Sin embargo, es interesante hacer un análisis sereno de la razón que le impulsa a este torero tan genial a tener que irse de los ruedos. Argumentó que su retirada venía como consecuencia de delegados gubernativos, presidentes y veterinarios que imponen un toro fuerte en todas las plazas. Sin duda que era una razón demasiado improvisada, en caliente, en el momento. Todos sabemos que en El Puerto hubo baile de corrales y que la corrida reseñada no se pudo lidiar al echarse para atrás prácticamente todos los toros. Pero las corridas se remiendan. Y Morante, como Curro Díaz o Paco Ureña, está sobradamente preparado para estoquear una corrida terciada junto a una con kilos y remate. El torero sevillano ha demostrado sobradamente estar preparado para estar delante de toros en Bilbao, Madrid o Sevilla. Y cuando lo ha estado delante de un toro con trapío su figura ha relumbrado con más brillo si cabe. Todos sabemos que ese tipo de toro no sale en plazas sureñas, y menos en El Puerto de Santa María. Así que no nos parece una razón totalmente verificada.

Busquemos las razones que impulsan al torero a irse de los ruedos.
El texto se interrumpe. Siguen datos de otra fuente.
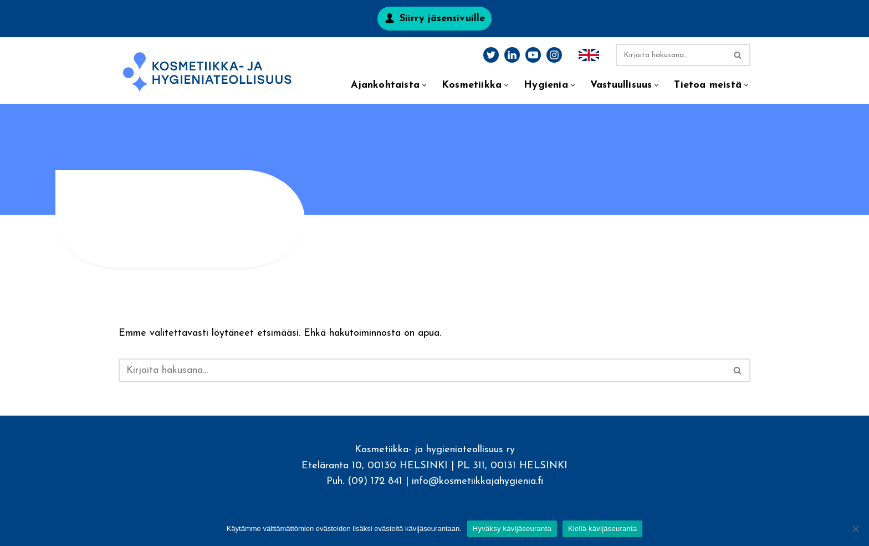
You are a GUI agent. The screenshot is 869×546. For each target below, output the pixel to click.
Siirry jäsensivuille (442, 18)
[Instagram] (554, 55)
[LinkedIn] (512, 55)
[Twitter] (491, 55)
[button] (424, 85)
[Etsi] (670, 55)
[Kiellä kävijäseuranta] (855, 528)
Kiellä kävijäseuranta (602, 528)
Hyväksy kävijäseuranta (512, 528)
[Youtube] (533, 55)
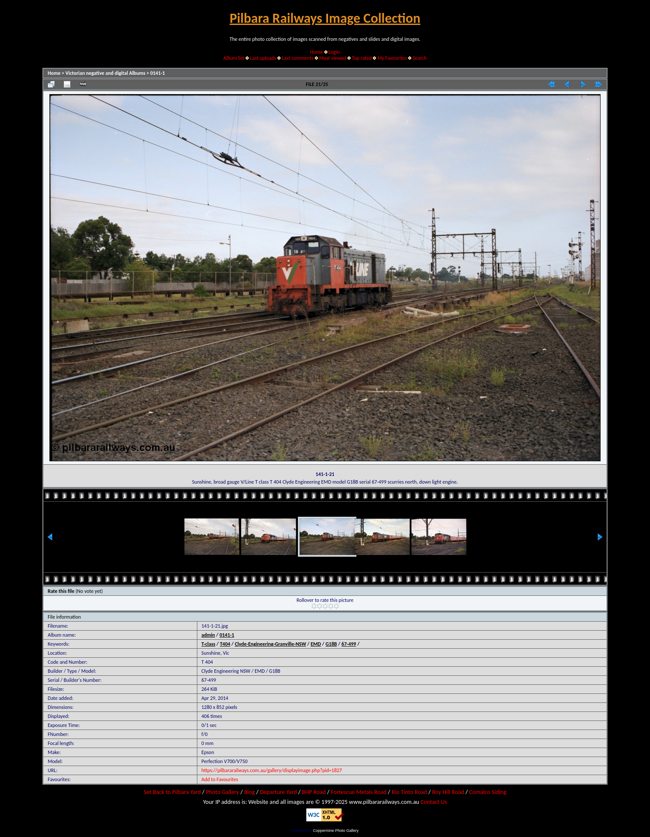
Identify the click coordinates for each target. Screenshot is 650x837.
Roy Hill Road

La presión, el día a día, el atracón de toro, la fortaleza física y psicológica necesaria para estar en casi todas las ferias importantes son razones más que suficientes para tomarse un descanso y colgar los trajes de luces.
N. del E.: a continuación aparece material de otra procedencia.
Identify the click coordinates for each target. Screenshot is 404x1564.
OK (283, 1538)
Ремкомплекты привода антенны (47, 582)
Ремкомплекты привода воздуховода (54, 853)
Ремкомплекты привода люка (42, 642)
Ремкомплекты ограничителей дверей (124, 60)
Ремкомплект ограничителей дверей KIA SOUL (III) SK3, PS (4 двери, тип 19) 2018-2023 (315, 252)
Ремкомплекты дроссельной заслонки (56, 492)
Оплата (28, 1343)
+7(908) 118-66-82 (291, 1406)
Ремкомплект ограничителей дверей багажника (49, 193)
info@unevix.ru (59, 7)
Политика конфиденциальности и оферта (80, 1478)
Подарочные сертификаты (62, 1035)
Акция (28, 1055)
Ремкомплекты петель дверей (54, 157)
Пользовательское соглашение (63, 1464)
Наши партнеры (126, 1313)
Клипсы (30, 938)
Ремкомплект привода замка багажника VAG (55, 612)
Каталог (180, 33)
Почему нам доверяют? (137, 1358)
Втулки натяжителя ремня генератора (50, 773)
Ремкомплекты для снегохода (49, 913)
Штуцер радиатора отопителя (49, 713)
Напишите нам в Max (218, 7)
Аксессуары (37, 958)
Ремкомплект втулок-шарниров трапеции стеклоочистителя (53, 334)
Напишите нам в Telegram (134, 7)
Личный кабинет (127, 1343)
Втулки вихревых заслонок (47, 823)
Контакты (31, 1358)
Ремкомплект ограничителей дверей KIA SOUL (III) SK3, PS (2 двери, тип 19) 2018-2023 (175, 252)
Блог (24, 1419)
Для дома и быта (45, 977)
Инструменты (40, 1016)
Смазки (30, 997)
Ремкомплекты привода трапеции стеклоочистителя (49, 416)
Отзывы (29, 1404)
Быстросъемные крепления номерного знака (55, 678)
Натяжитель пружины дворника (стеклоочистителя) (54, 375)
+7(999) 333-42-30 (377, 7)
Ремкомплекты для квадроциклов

Además, el entorno, posiblemente, le ha jugado una mala pasada. Morante siempre ha estado a la búsqueda de un hombre de confianza que no le adule y que le diga las cosas a la cara sin aspavientos y sin darse coba. Morante es un torero genial, pero necesita a esa persona que le hable a solas en las habitaciones de los hoteles con la verdad por delante y olvidando su capacidad innata para hacer del toreo una belleza aterciopelada. Tampoco es necesario a un Antonio Corbacho. Pero un adulador que le diga que el mundo es injusto y que él vale mucho más de lo que la vida le pone por delante ha dado como resultado a un Morante cansado de tanta palmadita.
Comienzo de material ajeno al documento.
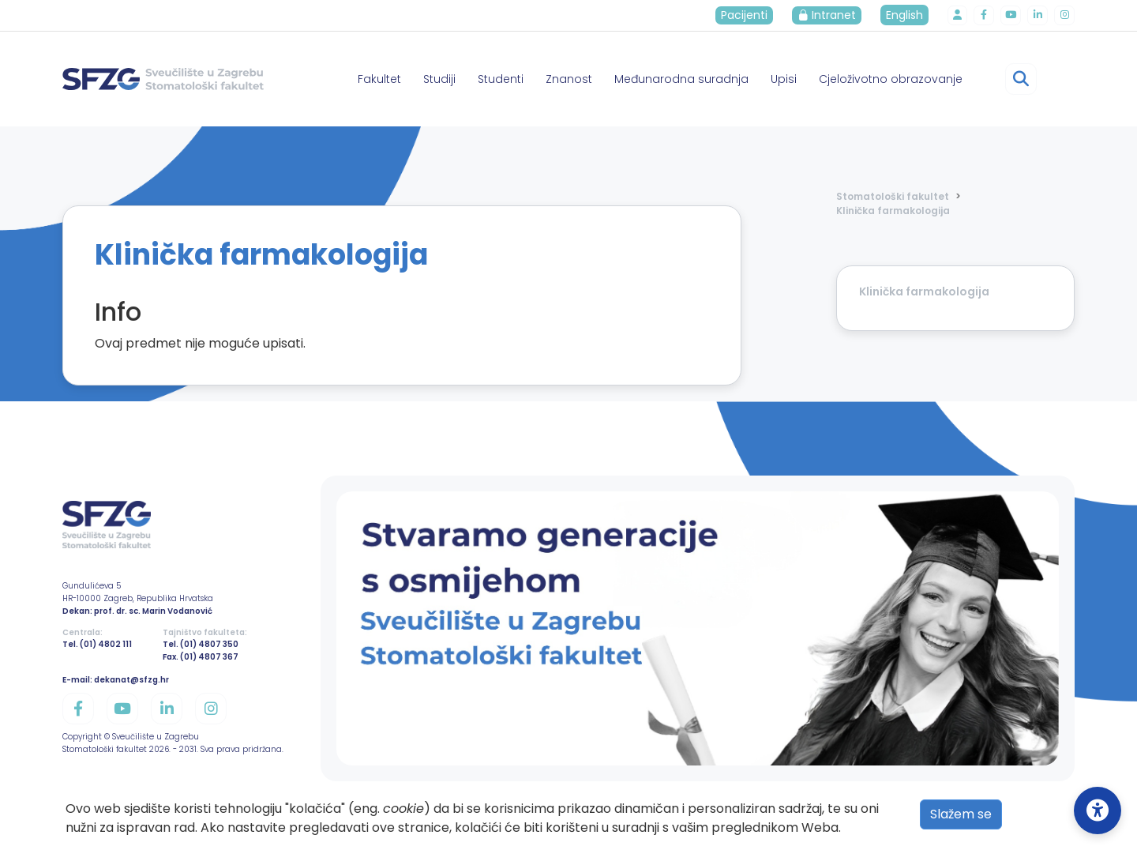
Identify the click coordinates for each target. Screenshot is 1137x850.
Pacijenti (751, 15)
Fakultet (379, 79)
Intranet (834, 15)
El toreo se queda un tanto tullido sin la presencia de este torero tan singular y con tanto empaque. La historia continuará porque también a Joselito lo mató un toro en Talavera y la Fiesta no se paró. Pero se le echará de menos con su genialidad y su capacidad de improvisación en la cara del toro. Volverá. Estamos convencidos. Y cuando vuelva, queremos ver esa sonrisa de Bienvenida sellada a fuego en su cara. Que disfrute de su profesión, que no mire la tablilla cuando salga el primero de su lote y que sepa encontrar a esa persona que lo guíe mirándolo en horizontal: de hombre a hombre. Sin darse coba. Reconociendo su genialidad, pero también sus errores. La Fiesta saldrá ganando mucho.